▶ **Records to process**:

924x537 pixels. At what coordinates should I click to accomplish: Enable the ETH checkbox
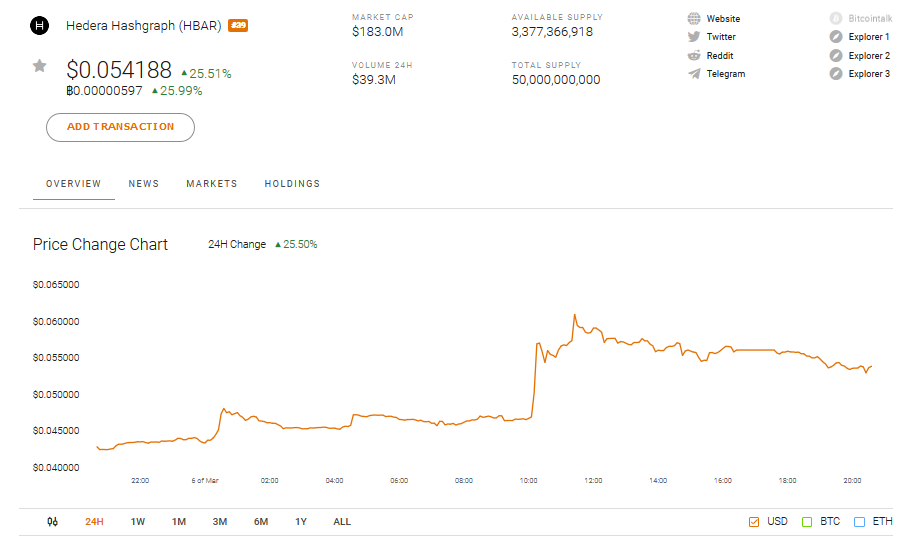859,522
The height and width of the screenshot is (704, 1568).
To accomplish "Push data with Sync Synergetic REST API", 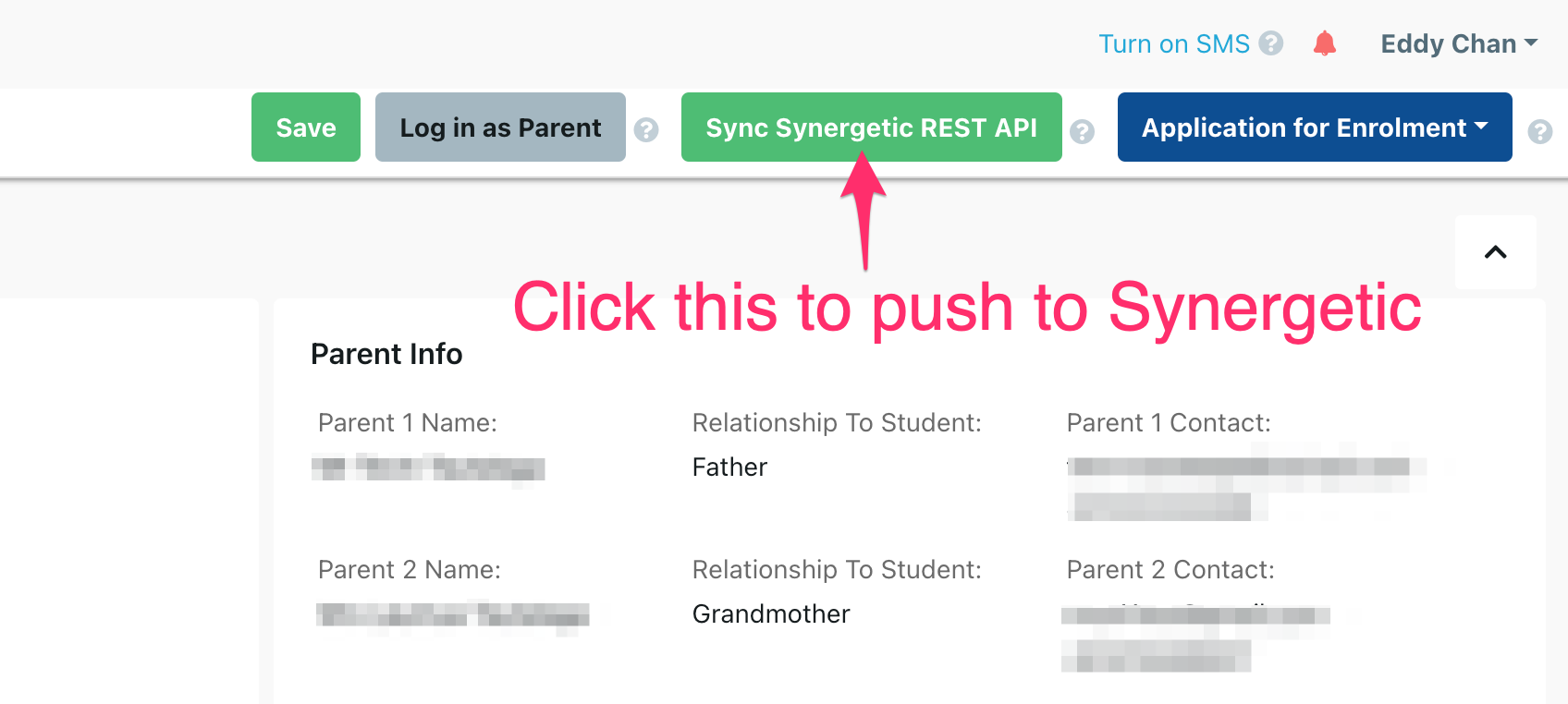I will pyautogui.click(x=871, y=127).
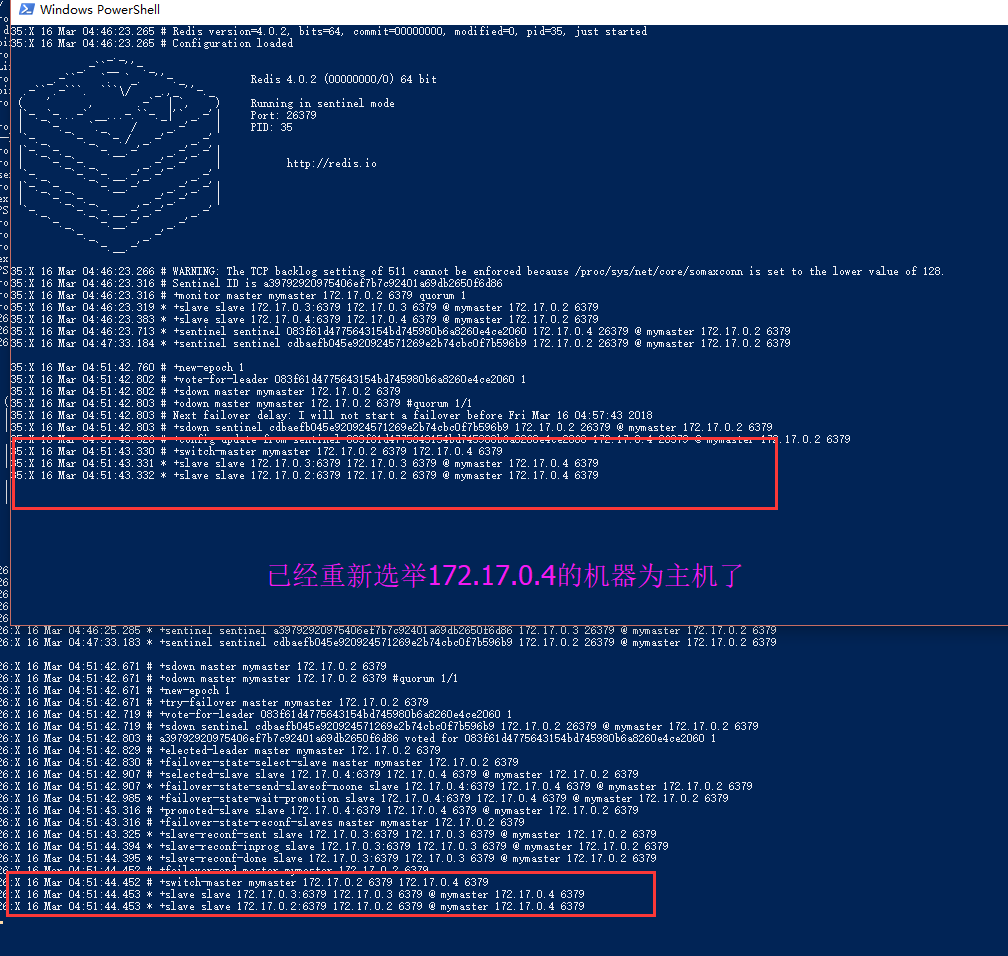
...
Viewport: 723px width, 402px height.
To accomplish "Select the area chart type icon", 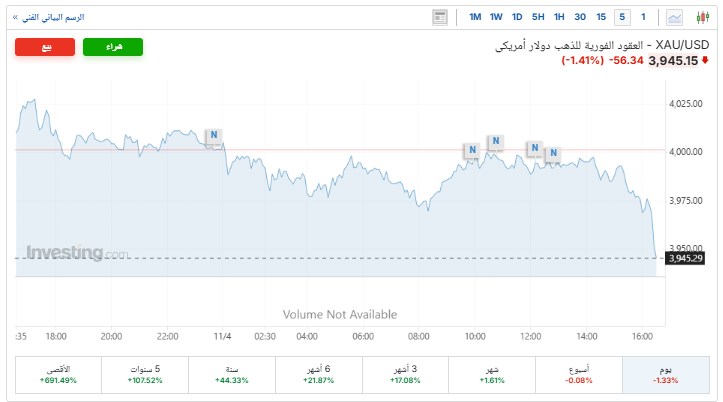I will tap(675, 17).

▶ **Written problem**:
Return each line from the items above that contains the word "width".

▶ **Output for this exercise**:
The height and width of the screenshot is (704, 1568).
Viewport: 723px width, 402px height.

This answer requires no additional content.